Tribunal judiciaire de Paris, 11 mars 2021
Tribunal judiciaire de Paris, 11 mars 2021
Type de juridiction : Tribunal judiciaire Juridiction : Tribunal judiciaire de Paris Thématique : Présomption d’innocence et déontologie de la presse

Résumé

L’avis d’une association de déontologie de la presse souligne la nécessité de distinguer entre les infractions à la loi et les violations des règles déontologiques. Il précise qu’une analyse critique d’un article ne constitue pas une déclaration de culpabilité, surtout dans le cadre d’une procédure pénale en cours. La présomption d’innocence, protégée par l’article 9-1 du code civil, impose que toute accusation publique soit fondée sur des preuves solides, sans préjugés. Le juge doit équilibrer ce droit avec la liberté d’expression, en tenant compte de l’intérêt général et de la proportionnalité des mesures prises.

Le fait que l’avis d’une association de déontologie de presse procède à une analyse de la publication d’un article et conclut vis-à-vis du journaliste auteur à une atteinte aux obligations déontologiques des journalistes, ne peut être assimilé à une déclaration péremptoire de culpabilité pour des faits d’injures à caractère raciste pour lesquels une procédure pénale est en cours.

Avis d’une association de déontologie de la presse

L’avis de l’association mentionnait expressément la distinction à opérer entre, d’une part les éventuelles infractions à la loi, d’autre part les entorses à la déontologie du journalisme et se prononçait de manière claire et non équivoque au regard des règles déontologiques qu’elle citait expressément. La seule affirmation, en soi, de la violation de la déontologie ne saurait, dans ces circonstances et au vu des précautions prises, valoir conclusion définitive de culpabilité du chef d’injures à caractère raciste.

Respect de la présomption d’innocence

Au sens de l’article 9-1 du code civil “chacun a droit au respect de la présomption d’innocence”, le juge peut prescrire toutes mesures aux fins de faire cesser l’atteinte à la présomption d’innocence “lorsqu’une personne est, avant toute condamnation, présentée publiquement comme coupable de faits faisant l’objet d’une enquête ou d’une instruction judiciaire”. 

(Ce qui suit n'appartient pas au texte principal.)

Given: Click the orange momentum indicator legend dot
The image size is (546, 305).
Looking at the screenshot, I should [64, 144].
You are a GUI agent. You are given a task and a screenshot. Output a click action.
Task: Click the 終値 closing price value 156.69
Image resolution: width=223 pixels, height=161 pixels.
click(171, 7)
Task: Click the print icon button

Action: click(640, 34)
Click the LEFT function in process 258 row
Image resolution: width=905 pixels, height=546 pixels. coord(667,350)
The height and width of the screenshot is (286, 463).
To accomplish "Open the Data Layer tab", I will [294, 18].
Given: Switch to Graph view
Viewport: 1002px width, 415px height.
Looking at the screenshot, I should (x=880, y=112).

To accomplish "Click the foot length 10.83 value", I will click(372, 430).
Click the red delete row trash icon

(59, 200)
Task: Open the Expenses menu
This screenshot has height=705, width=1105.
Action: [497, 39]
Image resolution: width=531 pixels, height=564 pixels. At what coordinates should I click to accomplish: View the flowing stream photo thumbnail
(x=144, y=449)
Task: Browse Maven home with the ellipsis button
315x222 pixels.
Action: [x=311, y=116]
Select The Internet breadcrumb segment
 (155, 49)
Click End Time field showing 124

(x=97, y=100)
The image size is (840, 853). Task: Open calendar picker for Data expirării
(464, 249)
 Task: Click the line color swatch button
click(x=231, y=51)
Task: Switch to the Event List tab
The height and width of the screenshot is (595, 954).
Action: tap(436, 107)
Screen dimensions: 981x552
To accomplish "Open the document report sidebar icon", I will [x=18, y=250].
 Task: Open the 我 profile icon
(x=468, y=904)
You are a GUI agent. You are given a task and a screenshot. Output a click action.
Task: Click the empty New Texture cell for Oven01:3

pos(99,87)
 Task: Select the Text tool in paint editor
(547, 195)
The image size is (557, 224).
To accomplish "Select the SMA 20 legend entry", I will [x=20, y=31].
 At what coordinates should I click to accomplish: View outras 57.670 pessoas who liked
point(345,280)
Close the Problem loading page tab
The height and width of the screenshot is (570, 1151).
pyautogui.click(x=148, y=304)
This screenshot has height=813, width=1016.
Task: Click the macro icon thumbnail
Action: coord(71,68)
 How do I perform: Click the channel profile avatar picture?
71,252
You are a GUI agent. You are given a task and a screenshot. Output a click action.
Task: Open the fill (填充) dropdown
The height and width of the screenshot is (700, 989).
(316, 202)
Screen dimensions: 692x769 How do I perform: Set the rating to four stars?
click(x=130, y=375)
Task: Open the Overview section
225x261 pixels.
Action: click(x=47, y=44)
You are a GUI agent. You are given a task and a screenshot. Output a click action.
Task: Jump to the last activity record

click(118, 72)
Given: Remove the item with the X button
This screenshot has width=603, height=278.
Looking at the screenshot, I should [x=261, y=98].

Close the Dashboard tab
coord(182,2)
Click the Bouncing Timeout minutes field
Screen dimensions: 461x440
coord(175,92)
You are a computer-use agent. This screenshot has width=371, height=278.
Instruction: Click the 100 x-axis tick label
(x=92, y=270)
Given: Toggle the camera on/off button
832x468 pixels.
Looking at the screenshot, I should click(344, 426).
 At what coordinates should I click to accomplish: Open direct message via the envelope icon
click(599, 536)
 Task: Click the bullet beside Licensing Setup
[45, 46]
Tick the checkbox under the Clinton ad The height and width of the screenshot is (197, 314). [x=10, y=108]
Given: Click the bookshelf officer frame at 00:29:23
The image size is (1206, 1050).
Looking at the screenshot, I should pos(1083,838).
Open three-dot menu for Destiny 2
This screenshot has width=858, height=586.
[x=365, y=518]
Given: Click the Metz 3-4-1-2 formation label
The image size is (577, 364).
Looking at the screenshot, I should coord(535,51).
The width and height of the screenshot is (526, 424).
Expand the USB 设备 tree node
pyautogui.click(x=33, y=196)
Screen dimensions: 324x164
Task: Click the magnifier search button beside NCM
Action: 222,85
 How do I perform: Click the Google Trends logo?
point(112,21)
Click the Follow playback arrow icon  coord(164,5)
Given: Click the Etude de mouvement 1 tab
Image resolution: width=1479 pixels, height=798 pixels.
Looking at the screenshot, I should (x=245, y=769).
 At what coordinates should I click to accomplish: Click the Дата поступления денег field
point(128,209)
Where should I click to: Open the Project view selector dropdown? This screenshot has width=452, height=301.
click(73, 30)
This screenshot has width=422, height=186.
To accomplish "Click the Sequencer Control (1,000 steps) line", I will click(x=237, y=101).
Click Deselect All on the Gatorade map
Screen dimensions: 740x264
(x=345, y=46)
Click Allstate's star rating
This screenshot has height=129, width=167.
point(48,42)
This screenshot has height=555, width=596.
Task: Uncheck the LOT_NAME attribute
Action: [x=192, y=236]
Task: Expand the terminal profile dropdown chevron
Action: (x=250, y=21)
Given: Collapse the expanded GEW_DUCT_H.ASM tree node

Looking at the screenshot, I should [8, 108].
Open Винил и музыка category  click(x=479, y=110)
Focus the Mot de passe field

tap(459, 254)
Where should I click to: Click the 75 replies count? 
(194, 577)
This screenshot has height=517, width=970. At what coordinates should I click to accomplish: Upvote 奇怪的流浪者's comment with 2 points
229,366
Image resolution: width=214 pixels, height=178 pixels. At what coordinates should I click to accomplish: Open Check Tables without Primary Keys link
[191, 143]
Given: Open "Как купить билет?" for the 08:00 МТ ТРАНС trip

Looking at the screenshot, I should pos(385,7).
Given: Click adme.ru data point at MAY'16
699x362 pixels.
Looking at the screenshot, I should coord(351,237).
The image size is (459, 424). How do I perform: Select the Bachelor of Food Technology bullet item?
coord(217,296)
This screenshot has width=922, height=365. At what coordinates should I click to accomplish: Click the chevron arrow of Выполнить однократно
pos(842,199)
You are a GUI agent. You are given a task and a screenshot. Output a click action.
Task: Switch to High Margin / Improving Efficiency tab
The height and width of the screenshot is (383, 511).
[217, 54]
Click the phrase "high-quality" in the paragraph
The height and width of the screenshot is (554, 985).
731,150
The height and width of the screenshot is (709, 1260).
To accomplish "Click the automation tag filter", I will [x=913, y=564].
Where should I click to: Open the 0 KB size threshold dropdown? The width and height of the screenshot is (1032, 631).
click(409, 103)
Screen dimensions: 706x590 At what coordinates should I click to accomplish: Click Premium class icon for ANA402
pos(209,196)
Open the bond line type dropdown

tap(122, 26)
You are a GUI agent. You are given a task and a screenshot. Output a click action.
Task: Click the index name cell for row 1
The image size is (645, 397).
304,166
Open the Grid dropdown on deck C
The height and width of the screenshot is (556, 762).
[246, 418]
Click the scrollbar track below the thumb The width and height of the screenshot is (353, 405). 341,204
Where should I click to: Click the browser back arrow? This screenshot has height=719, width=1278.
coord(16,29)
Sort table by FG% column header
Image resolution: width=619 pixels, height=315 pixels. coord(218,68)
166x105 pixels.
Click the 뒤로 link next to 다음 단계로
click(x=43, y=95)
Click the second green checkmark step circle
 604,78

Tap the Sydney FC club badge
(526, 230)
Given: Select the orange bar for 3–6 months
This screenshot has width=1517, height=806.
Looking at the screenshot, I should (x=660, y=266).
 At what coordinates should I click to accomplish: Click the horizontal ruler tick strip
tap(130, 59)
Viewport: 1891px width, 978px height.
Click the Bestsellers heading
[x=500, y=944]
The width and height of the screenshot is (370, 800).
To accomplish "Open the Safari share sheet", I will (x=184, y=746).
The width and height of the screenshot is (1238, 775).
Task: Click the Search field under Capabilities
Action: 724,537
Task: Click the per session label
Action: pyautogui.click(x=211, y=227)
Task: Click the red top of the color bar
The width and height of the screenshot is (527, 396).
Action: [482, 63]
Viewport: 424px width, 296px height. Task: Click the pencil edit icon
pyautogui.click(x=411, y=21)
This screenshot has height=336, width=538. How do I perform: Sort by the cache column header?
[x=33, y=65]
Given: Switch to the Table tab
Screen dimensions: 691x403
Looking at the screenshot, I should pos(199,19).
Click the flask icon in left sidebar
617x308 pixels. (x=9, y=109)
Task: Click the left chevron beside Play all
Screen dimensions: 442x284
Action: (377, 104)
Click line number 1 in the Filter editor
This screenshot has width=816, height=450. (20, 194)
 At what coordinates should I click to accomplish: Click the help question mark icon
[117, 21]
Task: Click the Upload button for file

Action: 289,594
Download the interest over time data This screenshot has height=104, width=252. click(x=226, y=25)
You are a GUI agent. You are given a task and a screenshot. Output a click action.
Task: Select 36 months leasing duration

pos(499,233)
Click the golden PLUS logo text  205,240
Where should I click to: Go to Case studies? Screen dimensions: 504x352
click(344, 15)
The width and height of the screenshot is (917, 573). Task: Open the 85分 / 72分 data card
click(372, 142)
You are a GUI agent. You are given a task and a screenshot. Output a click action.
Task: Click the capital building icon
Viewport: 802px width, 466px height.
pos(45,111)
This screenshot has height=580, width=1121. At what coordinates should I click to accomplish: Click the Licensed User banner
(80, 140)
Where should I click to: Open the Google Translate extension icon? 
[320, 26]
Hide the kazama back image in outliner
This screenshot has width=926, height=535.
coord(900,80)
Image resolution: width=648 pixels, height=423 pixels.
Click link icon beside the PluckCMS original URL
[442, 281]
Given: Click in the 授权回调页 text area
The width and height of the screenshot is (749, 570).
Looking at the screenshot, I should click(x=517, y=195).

Conditions de l’atteinte à la présomption d’innocence

Ainsi pour être constituée, l’atteinte à la présomption d’innocence suppose la réunion de trois éléments qui sont : i) l’existence d’une procédure pénale en cours non encore terminée par une décision de condamnation définitive, ii) l’imputation publique, à une personne précise, d’être coupable des faits faisant l’objet de cette procédure, non par simple insinuation ou de façon dubitative, mais par une affirmation péremptoire ou des conclusions définitives manifestant, de la part de celui qui les exprime, un clair préjugé tenant pour acquise la culpabilité de la personne visée, iii) la connaissance, par celui qui reçoit cette affirmation, que le fait ainsi imputé est bien l’objet d’une procédure pénale en cours, une telle connaissance pouvant résulter soit d’éléments intrinsèques contenus dans le texte litigieux, soit d’éléments extrinsèques, tels qu’une procédure notoirement connue du public ou largement annoncée dans la presse.

Par ailleurs, en application de l’article 10 de la Convention de sauvegarde des droits de l’homme, toute personne a droit à la liberté d’expression, c texte prévoyant que l’exercice de cette liberté peut être soumis à certaines formalités, conditions, restrictions ou sanctions, prévues par la loi, qui constituent des mesures nécessaires dans une société démocratique, en particulier à la protection de la réputation ou des droits d’autrui, parmi lesquels figure le droit à la présomption d’innocence et le droit au procès équitable.

Contrôle de proportionnalité

Le droit à la présomption d’innocence et le droit à la liberté d’expression ayant la même valeur normative, il appartient au juge de mettre ces droits en balance en fonction des intérêts en jeu et de privilégier la solution la plus protectrice de l’intérêt le plus légitime. Cette mise en balance doit être effectuée en considération, notamment, de la teneur de l’expression litigieuse, sa contribution à un débat d’intérêt général, l’influence qu’elle peut avoir sur la conduite de la procédure pénale et la proportionnalité de la mesure demandée.